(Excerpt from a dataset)
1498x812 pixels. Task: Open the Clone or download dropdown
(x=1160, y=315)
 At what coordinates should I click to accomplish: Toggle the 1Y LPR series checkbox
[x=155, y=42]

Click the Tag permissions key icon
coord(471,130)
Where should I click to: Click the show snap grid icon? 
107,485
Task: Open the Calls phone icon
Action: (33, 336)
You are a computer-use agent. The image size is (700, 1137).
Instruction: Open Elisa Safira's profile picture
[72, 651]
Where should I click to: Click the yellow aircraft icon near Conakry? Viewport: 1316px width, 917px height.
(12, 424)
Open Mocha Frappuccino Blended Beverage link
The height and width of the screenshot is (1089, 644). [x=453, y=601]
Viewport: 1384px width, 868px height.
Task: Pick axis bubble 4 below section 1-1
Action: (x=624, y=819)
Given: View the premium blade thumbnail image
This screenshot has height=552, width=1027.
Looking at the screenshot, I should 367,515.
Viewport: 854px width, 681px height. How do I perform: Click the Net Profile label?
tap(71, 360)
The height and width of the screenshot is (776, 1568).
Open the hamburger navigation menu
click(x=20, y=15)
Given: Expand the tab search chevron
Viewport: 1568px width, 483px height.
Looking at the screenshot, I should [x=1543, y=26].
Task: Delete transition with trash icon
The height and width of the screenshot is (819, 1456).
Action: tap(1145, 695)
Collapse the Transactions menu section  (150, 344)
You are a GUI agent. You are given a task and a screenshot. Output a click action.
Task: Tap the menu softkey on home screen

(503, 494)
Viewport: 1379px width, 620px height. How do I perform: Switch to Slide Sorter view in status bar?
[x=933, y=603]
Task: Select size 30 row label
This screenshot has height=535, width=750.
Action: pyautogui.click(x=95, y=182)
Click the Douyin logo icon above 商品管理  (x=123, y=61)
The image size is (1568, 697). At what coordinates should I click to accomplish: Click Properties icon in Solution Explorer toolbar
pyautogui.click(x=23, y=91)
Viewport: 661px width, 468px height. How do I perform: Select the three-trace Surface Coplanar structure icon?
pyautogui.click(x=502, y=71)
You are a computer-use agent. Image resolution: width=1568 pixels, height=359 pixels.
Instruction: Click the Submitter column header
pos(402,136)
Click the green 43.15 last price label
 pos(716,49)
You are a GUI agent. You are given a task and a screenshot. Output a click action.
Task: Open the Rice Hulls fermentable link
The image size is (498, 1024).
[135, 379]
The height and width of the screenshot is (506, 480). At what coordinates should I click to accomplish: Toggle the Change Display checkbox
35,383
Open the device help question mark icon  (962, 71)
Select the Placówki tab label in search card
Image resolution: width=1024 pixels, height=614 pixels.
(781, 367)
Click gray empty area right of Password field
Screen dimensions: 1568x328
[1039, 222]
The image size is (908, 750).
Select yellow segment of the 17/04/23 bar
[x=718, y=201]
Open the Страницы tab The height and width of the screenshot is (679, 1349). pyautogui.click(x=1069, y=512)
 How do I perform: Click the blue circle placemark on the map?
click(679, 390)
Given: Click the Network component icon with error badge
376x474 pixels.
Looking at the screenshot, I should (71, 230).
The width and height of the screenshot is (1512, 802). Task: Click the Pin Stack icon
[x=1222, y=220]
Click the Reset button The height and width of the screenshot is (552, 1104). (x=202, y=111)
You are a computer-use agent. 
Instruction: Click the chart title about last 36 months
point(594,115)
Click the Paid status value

» Task brief
Update the entries by replacing every "Instruction" with "Goal" and leave everything else unchanged.

» Solution
1498x812 pixels. Task: Open the Clone or download dropdown
(x=1160, y=315)
 At what coordinates should I click to accomplish: Toggle the 1Y LPR series checkbox
[x=155, y=42]

Click the Tag permissions key icon
coord(471,130)
Where should I click to: Click the show snap grid icon? 
107,485
Task: Open the Calls phone icon
Action: (33, 336)
You are a computer-use agent. The image size is (700, 1137).
Goal: Open Elisa Safira's profile picture
[72, 651]
Where should I click to: Click the yellow aircraft icon near Conakry? Viewport: 1316px width, 917px height.
(12, 424)
Open Mocha Frappuccino Blended Beverage link
The height and width of the screenshot is (1089, 644). [x=453, y=601]
Viewport: 1384px width, 868px height.
Task: Pick axis bubble 4 below section 1-1
Action: (x=624, y=819)
Given: View the premium blade thumbnail image
This screenshot has height=552, width=1027.
Looking at the screenshot, I should 367,515.
Viewport: 854px width, 681px height. How do I perform: Click the Net Profile label?
tap(71, 360)
The height and width of the screenshot is (776, 1568).
Open the hamburger navigation menu
click(x=20, y=15)
Given: Expand the tab search chevron
Viewport: 1568px width, 483px height.
Looking at the screenshot, I should [x=1543, y=26].
Task: Delete transition with trash icon
The height and width of the screenshot is (819, 1456).
Action: tap(1145, 695)
Collapse the Transactions menu section  (150, 344)
You are a GUI agent. You are given a task and a screenshot. Output a click action.
Task: Tap the menu softkey on home screen

(503, 494)
Viewport: 1379px width, 620px height. How do I perform: Switch to Slide Sorter view in status bar?
[x=933, y=603]
Task: Select size 30 row label
This screenshot has height=535, width=750.
Action: pyautogui.click(x=95, y=182)
Click the Douyin logo icon above 商品管理  (x=123, y=61)
The image size is (1568, 697). At what coordinates should I click to accomplish: Click Properties icon in Solution Explorer toolbar
pyautogui.click(x=23, y=91)
Viewport: 661px width, 468px height. How do I perform: Select the three-trace Surface Coplanar structure icon?
pyautogui.click(x=502, y=71)
You are a computer-use agent. Image resolution: width=1568 pixels, height=359 pixels.
Goal: Click the Submitter column header
pos(402,136)
Click the green 43.15 last price label
 pos(716,49)
You are a GUI agent. You are given a task and a screenshot. Output a click action.
Task: Open the Rice Hulls fermentable link
The image size is (498, 1024).
[135, 379]
The height and width of the screenshot is (506, 480). At what coordinates should I click to accomplish: Toggle the Change Display checkbox
35,383
Open the device help question mark icon  (962, 71)
Select the Placówki tab label in search card
Image resolution: width=1024 pixels, height=614 pixels.
(781, 367)
Click gray empty area right of Password field
Screen dimensions: 1568x328
[1039, 222]
The image size is (908, 750).
Select yellow segment of the 17/04/23 bar
[x=718, y=201]
Open the Страницы tab The height and width of the screenshot is (679, 1349). pyautogui.click(x=1069, y=512)
 How do I perform: Click the blue circle placemark on the map?
click(679, 390)
Given: Click the Network component icon with error badge
376x474 pixels.
Looking at the screenshot, I should (71, 230).
The width and height of the screenshot is (1512, 802). Task: Click the Pin Stack icon
[x=1222, y=220]
Click the Reset button The height and width of the screenshot is (552, 1104). (x=202, y=111)
You are a computer-use agent. 
Goal: Click the chart title about last 36 months
point(594,115)
Click the Paid status value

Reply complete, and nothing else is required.